Another advantage of the tape is best shown, again, in reference to FIGS. 6 and 7. The two top layers 74 of the layers of tape shown in superposition in FIG. 6 are shown in vertical alignment. As the tape is wound onto the reel periodically such an alignment does occur. A requirement of the lugs 47 consequently is that they do not nest, once they become aligned in superposition as shown in FIG. 6. The wall 51 of each of the lugs is formed up, perpendicular to the plane of the tape. In FIG. 7, two layers of the tape 33 are shown in coincident superposition on the reel. Flanges 81 of the reel 75 vertically align each subsequent layer on top of the preceding layer of tape as the tape is wound onto the reel. Consequently, an upper point 82 of the lug of the lower layer comes to rest against a base portion 83 of the lug in the upper layer. Lateral restraint of the layers of tape between the flanges 81 of the reel 75 prevents a lateral displacement of the various tape layers with respect to each other. Consequently, the two vertically aligned lugs on the two adjacent layers of tape wound onto the reel cannot seat into each other thereby damaging the beams 15 of the chip 11 mounted to the pedestal shown in the upper layer. Of course, if a slight amount of nesting took place, the features extending from the pedestal in the upper layer would begin to nest in the recess 67 formed by the pedestal in the lower layer so that even in case of a small amount of nesting the chip 11 mounted to a respective one of the pedestals 47 remains protected.

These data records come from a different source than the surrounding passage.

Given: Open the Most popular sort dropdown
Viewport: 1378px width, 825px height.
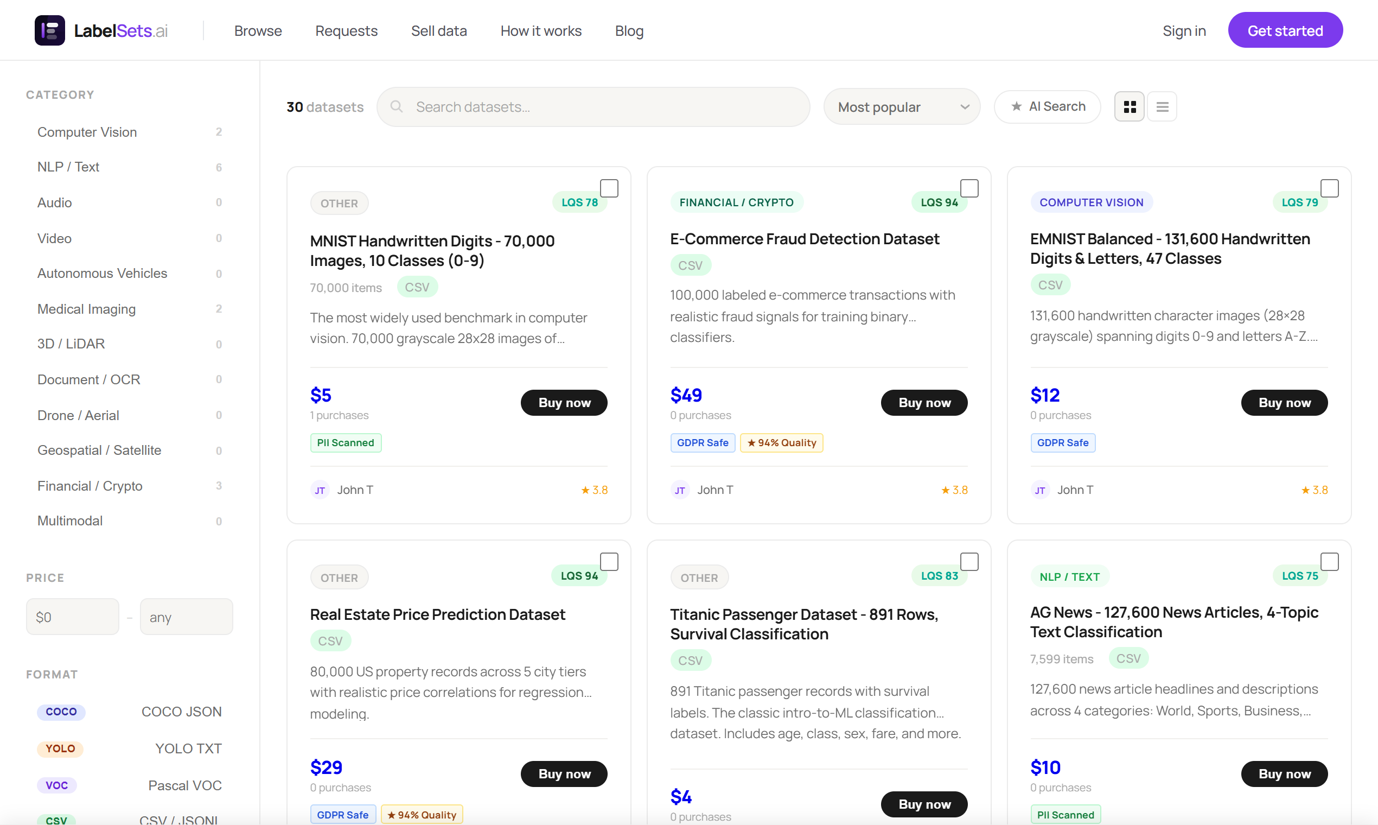Looking at the screenshot, I should pos(901,107).
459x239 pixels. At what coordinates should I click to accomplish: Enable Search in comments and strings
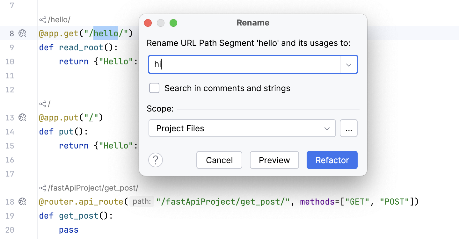(x=154, y=88)
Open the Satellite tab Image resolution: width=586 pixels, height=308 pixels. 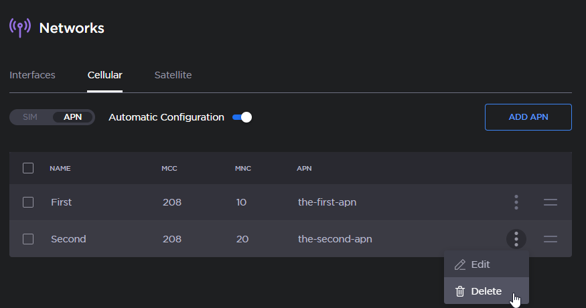[x=173, y=75]
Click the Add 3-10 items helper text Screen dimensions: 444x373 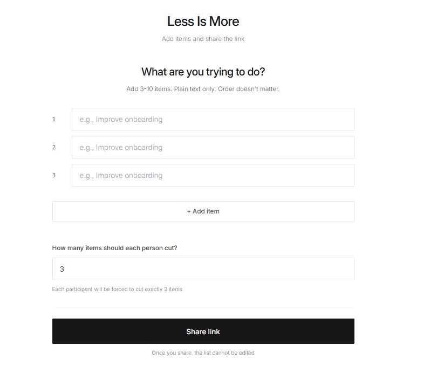point(203,89)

While the invention has been described with respect to handling beam-lead chips such as beam-lead integrated circuits, it should be understood that various modifications and changes can be made to the specific embodiment described without departing from the spirit and scope of the invention. For example, in the described embodiment, the beam leads are mounted onto the planar surface 37 thus becoming exposed to direct contact with the substrate 26 during the bonding operation. While in the described embodiment the chip itself remains protected in the aperture of the pedestal, it is conceivable that for other chips, such as beamless chips, which may be bonded by other than thermocompression bonding, the entire chip may be mounted on top of a pedestal such as the pedestal 34. And, then, again, the height of the pedestal may be varied, or may be even eliminated altogether. However, in making such changes it should be kept in mind that the total height of the lugs extending from the surface opposite that to which the articles are mounted, exceeds the total height of any pedestal plus the thickness or height of that portion of the articles extending beyond the surface 37 of the pedestals. Therefore, it must be realized, that other changes and modifications can be made within the scope and spirit of this invention. The invention is to be limited only by the scope of the appended claims.